TÉMOIGNAGE DE L'ABBÉ FRONTAULT, PRETRE ANGEVIN, ÉCHAPPÉ AU MASSACRE DES CARMES

UN PRETRE ANGEVIN
ECHAPPE AU MASSACRE DES CARMES
(2 septembre 1792)

Capture plein écran 08032012 000337Dans la livraison de décembre 1867 des Etudes religieuses, historiques et littéraires, des PP. de la compagnie de Jésus, nous avons trouvé un précieux document, qui revient de droit à l'Anjou, par conséquent, à notre recueil spécialement et uniquement consacré à l'histoire angevine.
Ce document, édité par le P.C. Somervogel, a été trouvé parmi les manuscrits du P. Barruel. Il a pour titre : "Lettre de M. l'abbé Frontault à M. l'abbé Villelle, ou Relation de ce qui s'est passé à l'égard des prêtres français emprisonnés et massacrés, au couvant des Carmes, rue de Vaugirard, à Paris, le 2 septembre 1792".
A la fin du manuscrit se trouve cette note, qui lui sert comme de cachet authentique : "Cette relation est la copie exacte de la lettre de M. Frontault, curé de 28 ans du diocèse d'Angers, écrite à M. l'abbé de Villelle, élève de Saint-Sulpice. Cet intéressant ecclésiastique échappé au massacre des Carmes, est venu en échange mourir martyr de la charité, au service des prisonniers et blessés français à Maestricht, en 1793. C'est de cette ville qu'il a écrit sa relation."

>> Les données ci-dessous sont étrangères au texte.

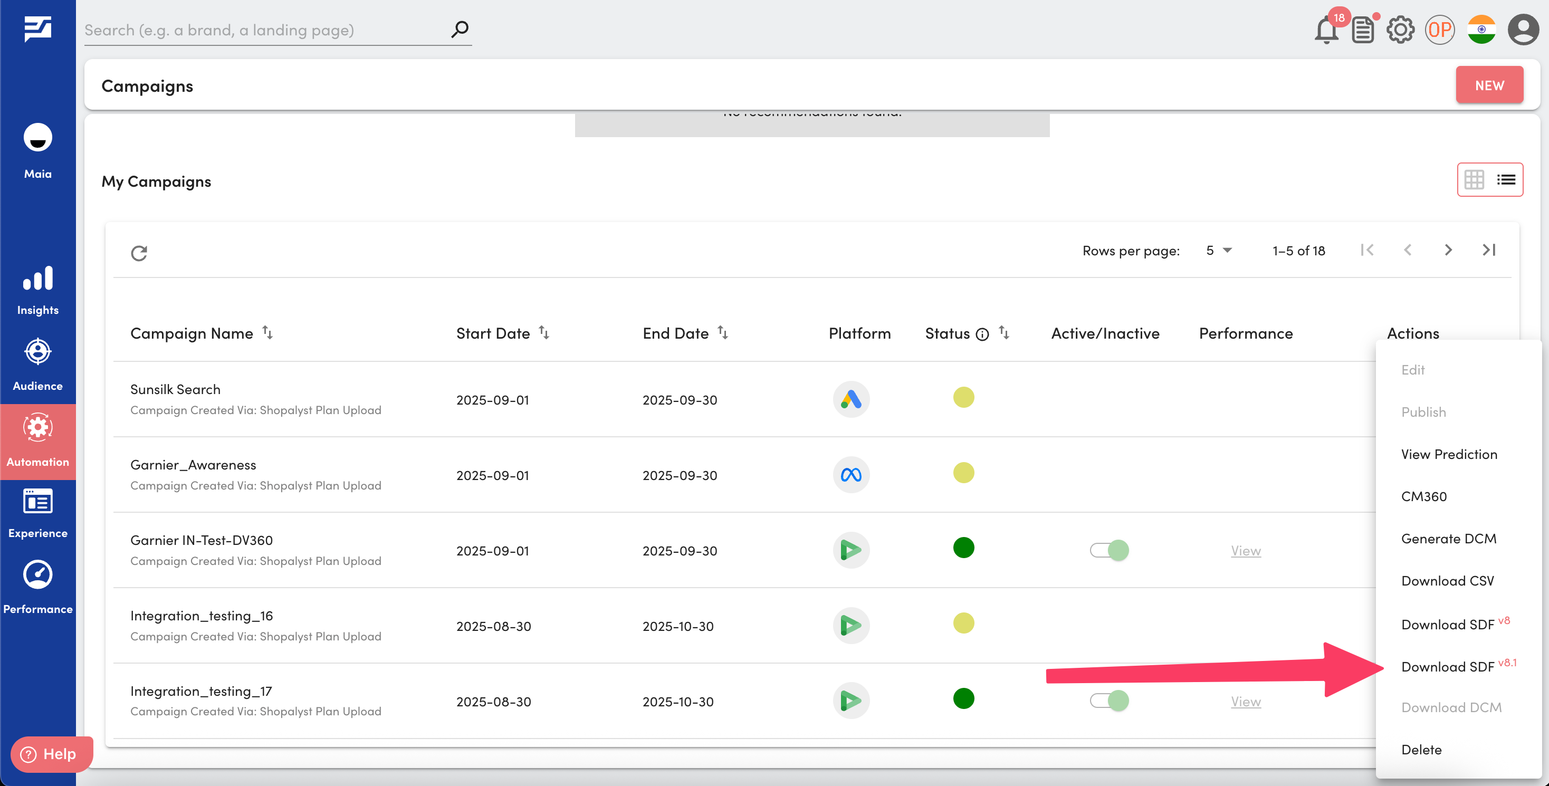Open View link for Garnier IN-Test-DV360
Image resolution: width=1549 pixels, height=786 pixels.
pos(1245,550)
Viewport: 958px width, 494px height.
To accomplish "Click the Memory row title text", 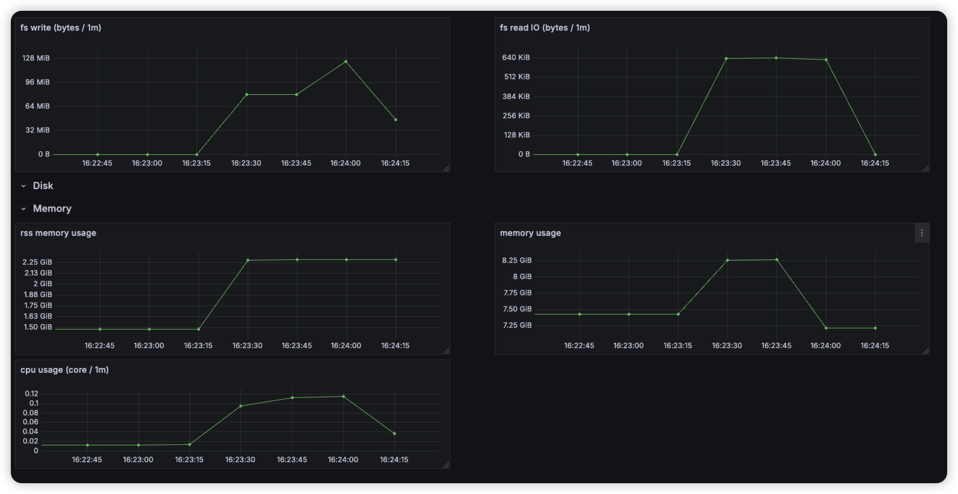I will click(52, 209).
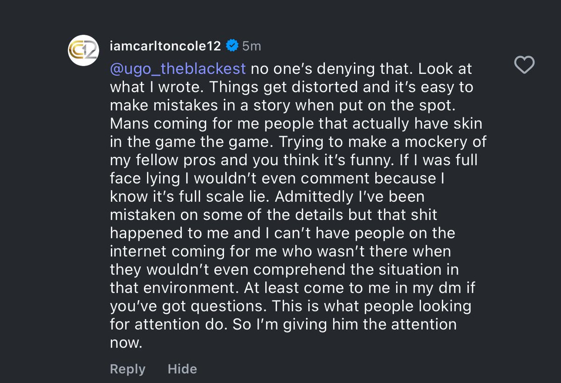Click the phrase "full scale lie"
This screenshot has height=383, width=561.
click(214, 196)
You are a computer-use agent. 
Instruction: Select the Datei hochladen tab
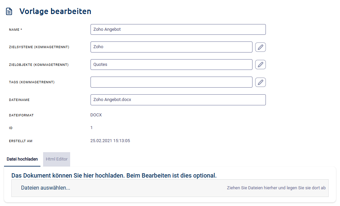pos(22,159)
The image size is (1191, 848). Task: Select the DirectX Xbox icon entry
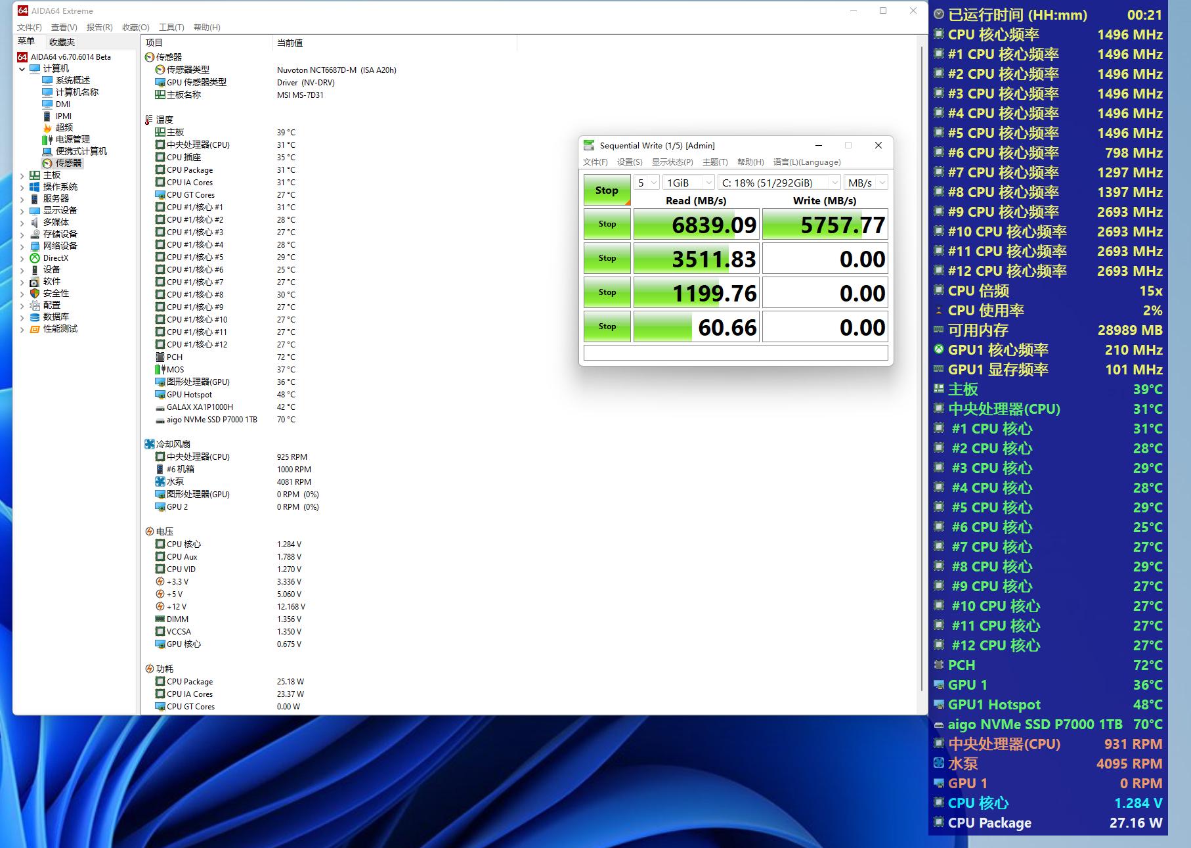point(35,258)
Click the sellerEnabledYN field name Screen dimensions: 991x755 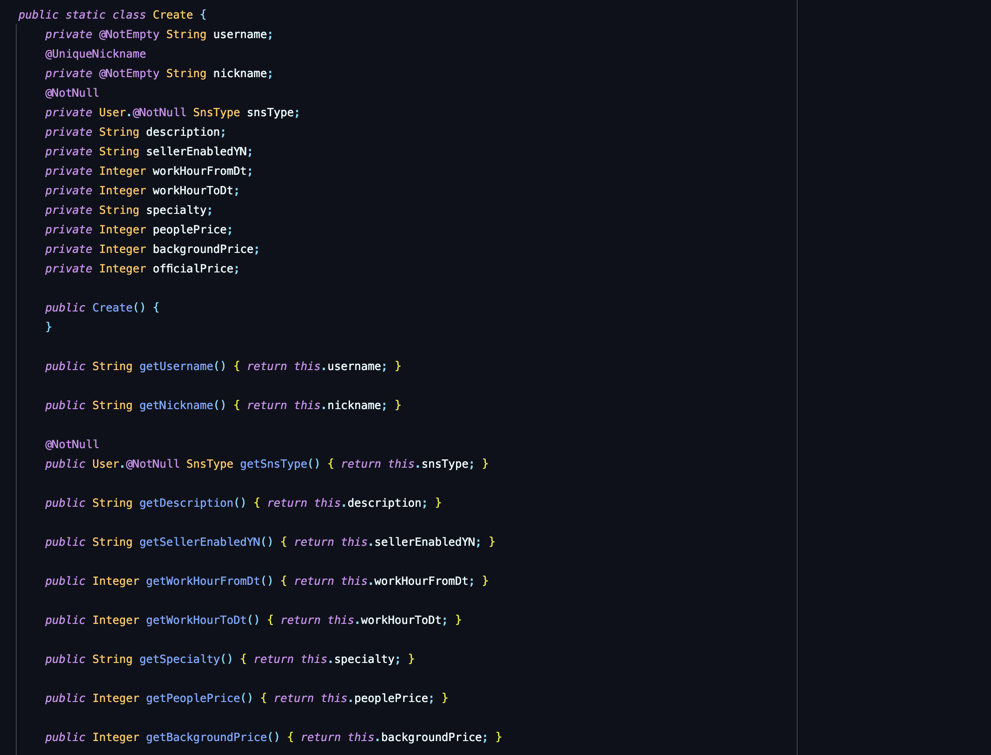196,152
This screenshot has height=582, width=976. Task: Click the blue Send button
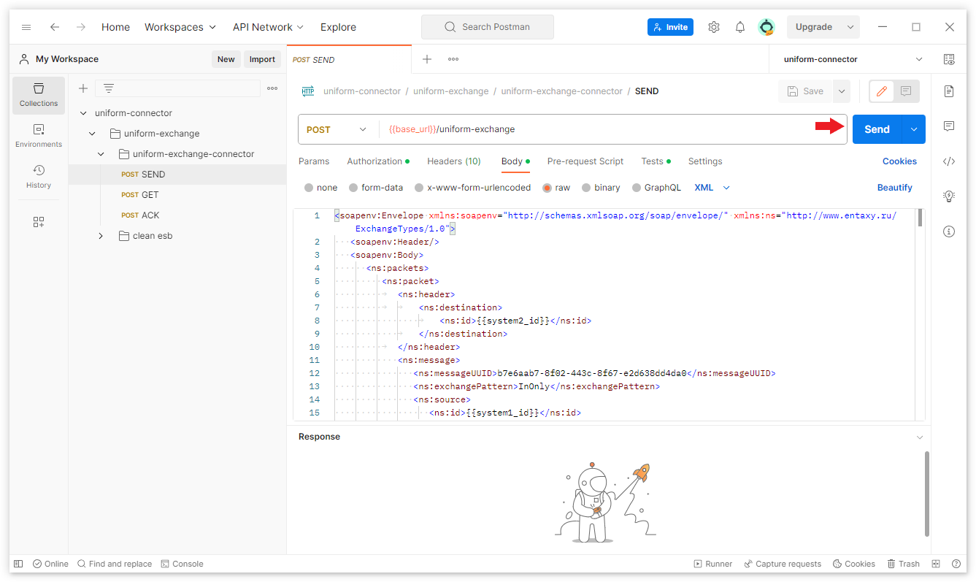[x=877, y=129]
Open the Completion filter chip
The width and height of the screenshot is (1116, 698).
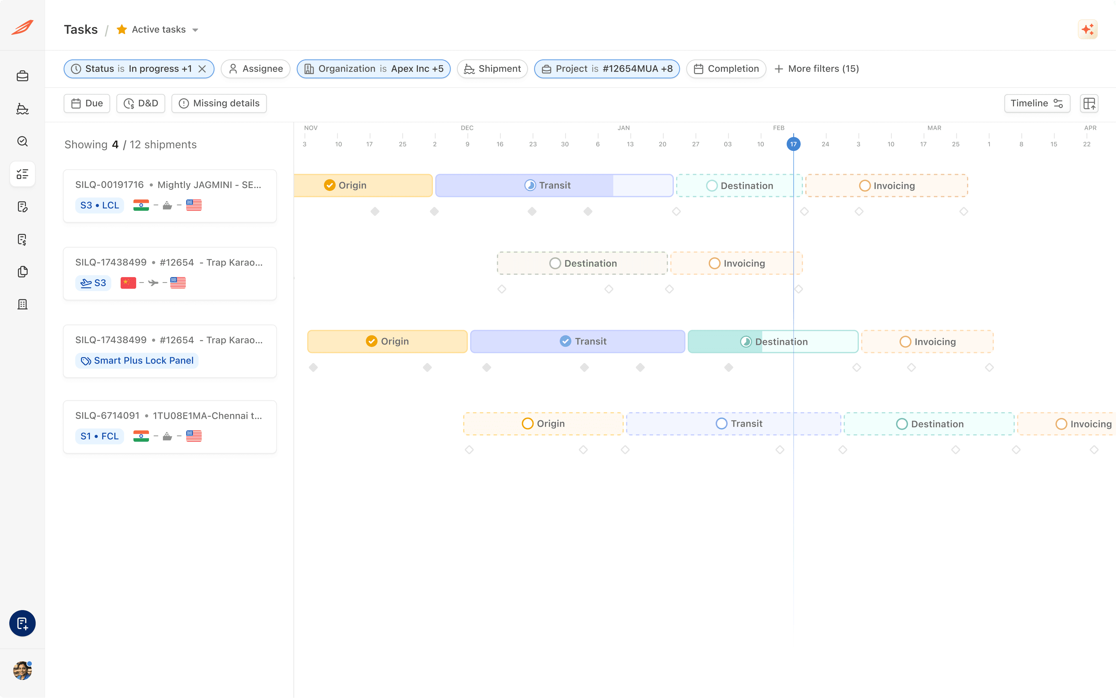726,69
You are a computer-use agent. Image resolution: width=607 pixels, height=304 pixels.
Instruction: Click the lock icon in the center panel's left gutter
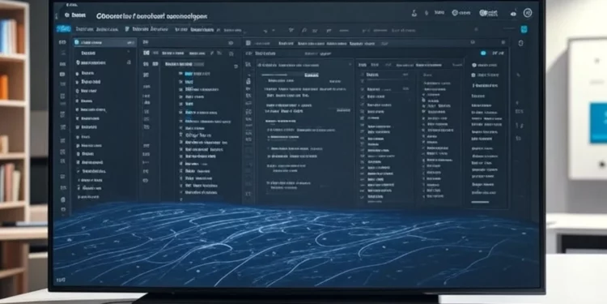pyautogui.click(x=248, y=81)
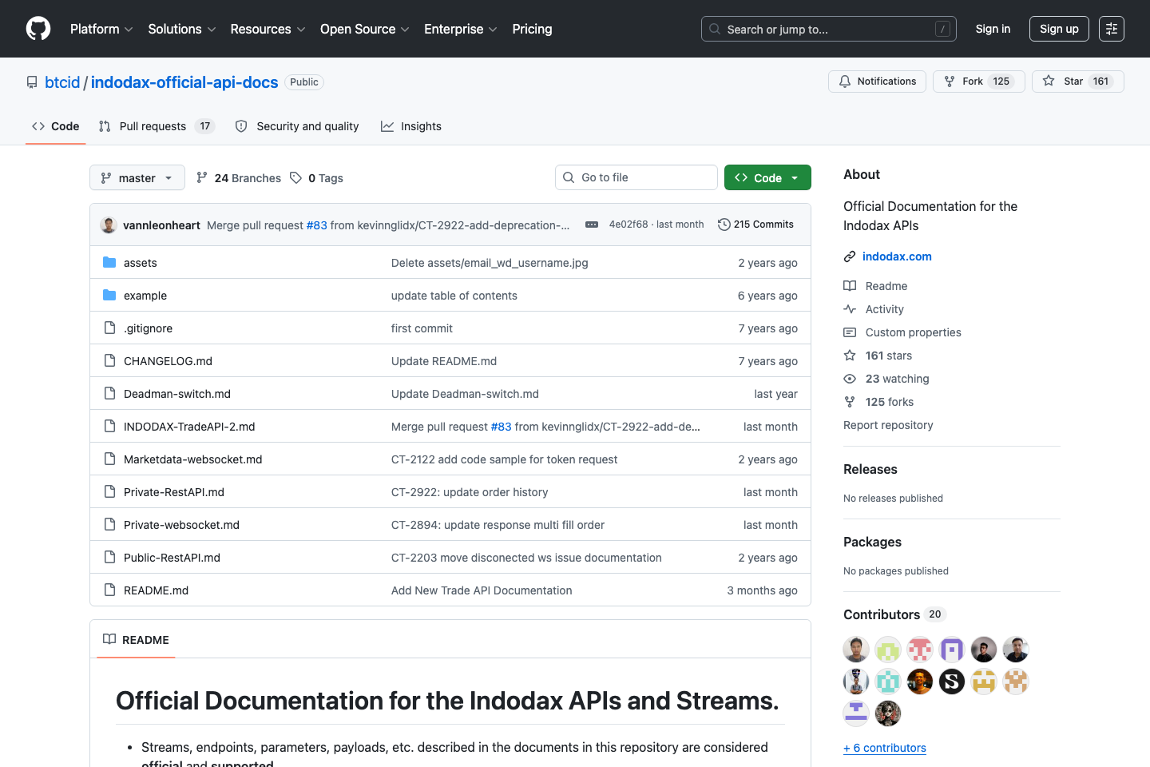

M. l'abbé Frontault était curé de Saint-Aubin des Ponts-de-Cé. Ayant refusé de prêter le serment à la Constitution civile du Clergé, et pour ce fait dépossédé de sa cure, il était venu se réfugier dans la maison de retraite des prêtres de Saint-sulpice, la solitude d'Issy. C'est là que les fureurs de la Révolution le vinrent chercher pour le traîner à la mort, qu'il n'évita que par une sorte de miracle, comme il le racontera lui-même. Nous regrettons de ne pouvoir donner sa lettre toute entière ; elle déborderait de notre cadre trop étroit, et nous devons nous borner aux parties les plus saillantes de ce drame émouvant.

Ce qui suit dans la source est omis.